Look below for the line that contains "You are a computer-use", then copy it and each following line exactly, through and including the line that contains "Viewport: 2304px width, 850px height.".

● **Dataset records**
_ _ _
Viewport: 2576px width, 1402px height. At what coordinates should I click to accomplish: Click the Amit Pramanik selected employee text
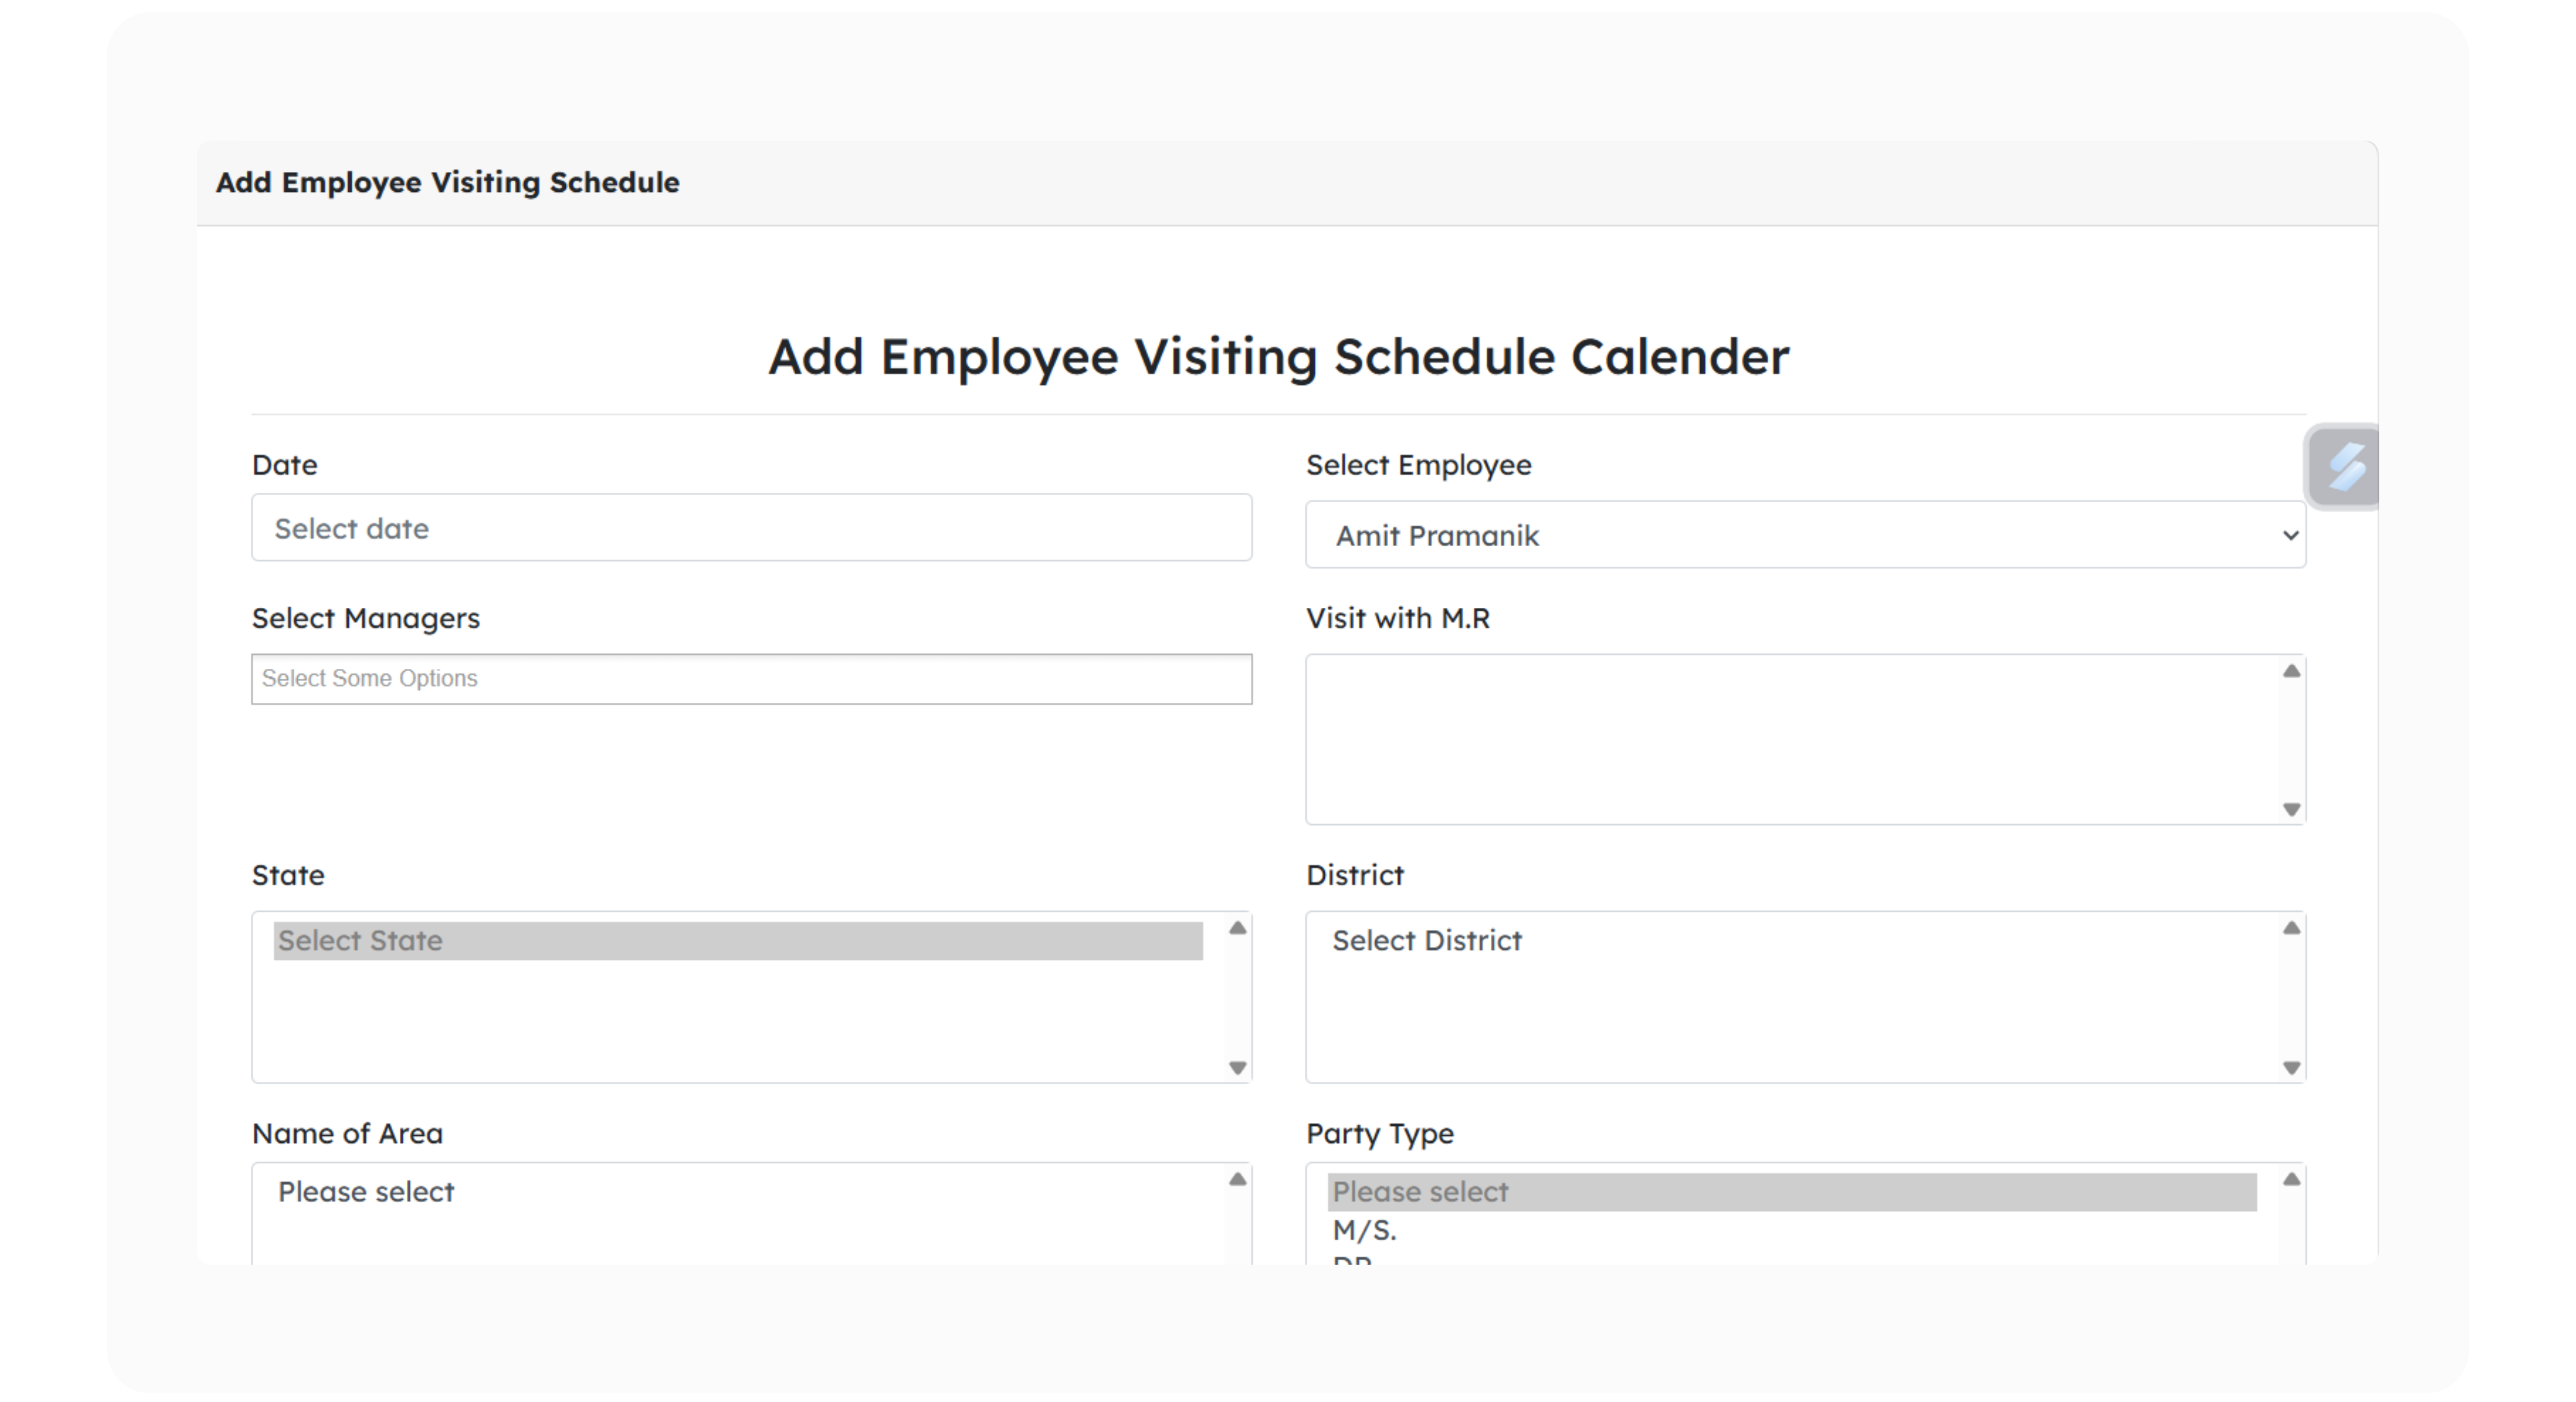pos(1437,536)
_ _ _
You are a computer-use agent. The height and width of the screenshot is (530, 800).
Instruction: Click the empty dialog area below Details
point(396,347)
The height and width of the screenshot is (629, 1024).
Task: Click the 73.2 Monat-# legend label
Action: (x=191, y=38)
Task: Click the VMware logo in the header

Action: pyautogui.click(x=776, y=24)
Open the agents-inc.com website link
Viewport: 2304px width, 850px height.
_ _ _
● **Finished task**
You are a computer-use agent. The height and width of the screenshot is (530, 800).
Instruction: Click the empty dialog area below Details
point(396,347)
The height and width of the screenshot is (629, 1024).
Task: Click the 73.2 Monat-# legend label
Action: (x=191, y=38)
Task: Click the VMware logo in the header

Action: pyautogui.click(x=776, y=24)
Open the agents-inc.com website link
Viewport: 2304px width, 850px height.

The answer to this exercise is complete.